# Possibly over reacting here lol (anglefish)



## djtbster (Nov 29, 2006)

hey guys, i just lost one of my angelfish, it was a prized female platinum white veiltail angelfish, cause unknown possibly bacteria. She showed to be lathergic, kept her mouth open, and stayed on the top. She showed the symptons 2-3 days ago and passed away last night. Upon her dead prior to freezing her, nostrils were very red, but other than that nothing was lodge in her mouth and her gills visually looked ok, but im no vet. Now the overracting part, im not sure if the other fish have contracted velvet, the other angels seem fine are eating and are feisty to spar with one another. my only concern is one of the ways u can look for signs of velvet it to turn the tank lights of and shine a light at them.
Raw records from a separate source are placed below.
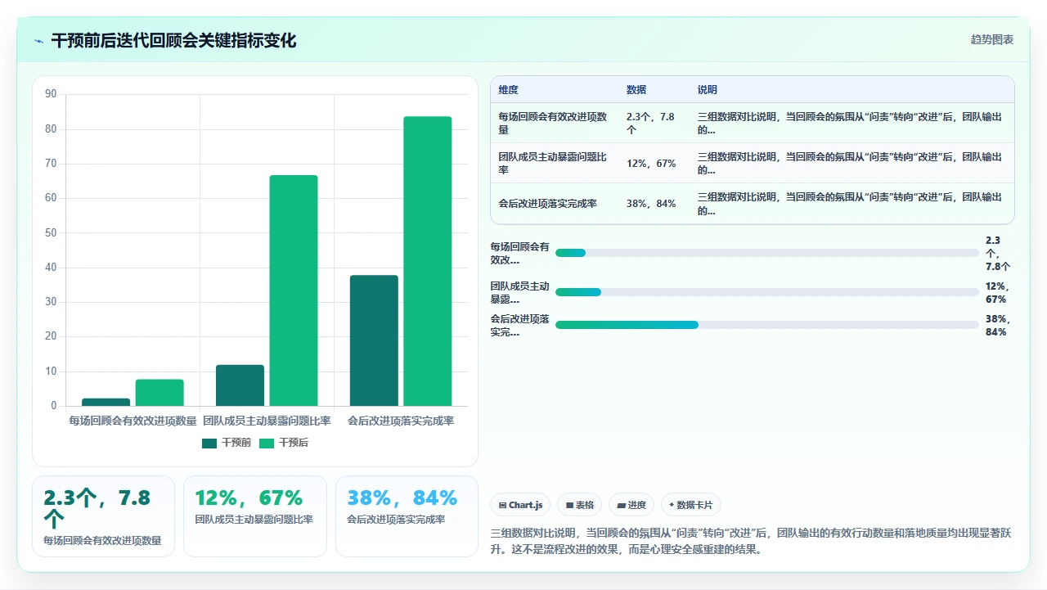Viewport: 1047px width, 590px height.
Task: Click the 数据 column header
Action: point(636,90)
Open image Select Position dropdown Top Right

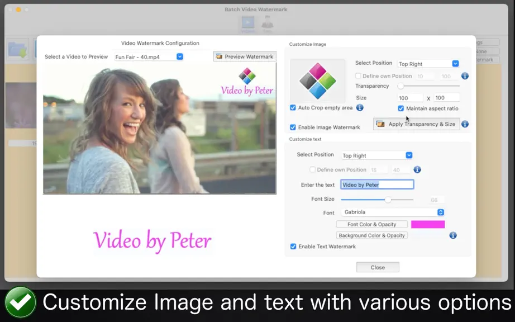tap(428, 64)
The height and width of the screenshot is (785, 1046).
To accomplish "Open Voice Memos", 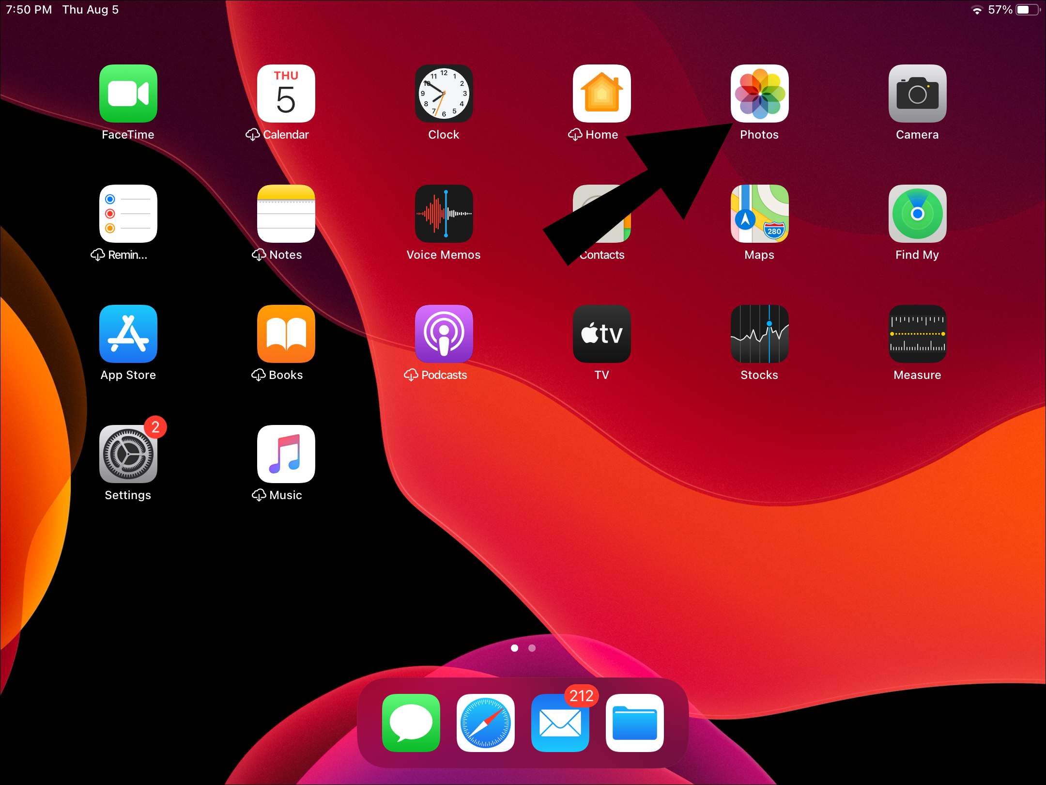I will (x=444, y=214).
Doing so all the angels glow gold when shined by a flashlight, but this could also be just me overracting as the water is slighty tanned tea brown as it is mainly a S.A tank. Any help would be greatly appriciated. In the 15 years ive kept aquarium fishes ive never experienced the velvet disease.

some pics attached for possible diagnosis


----------



## Fishfur (Mar 4, 2012)

I'm sorry for your loss. They are beautiful fish, I've always liked them. But I've never had a case of Velvet, so can't be of much help with it. I'd suggest looking up Velvet and pics of fish with it, see if anything matches up with what you are seeing.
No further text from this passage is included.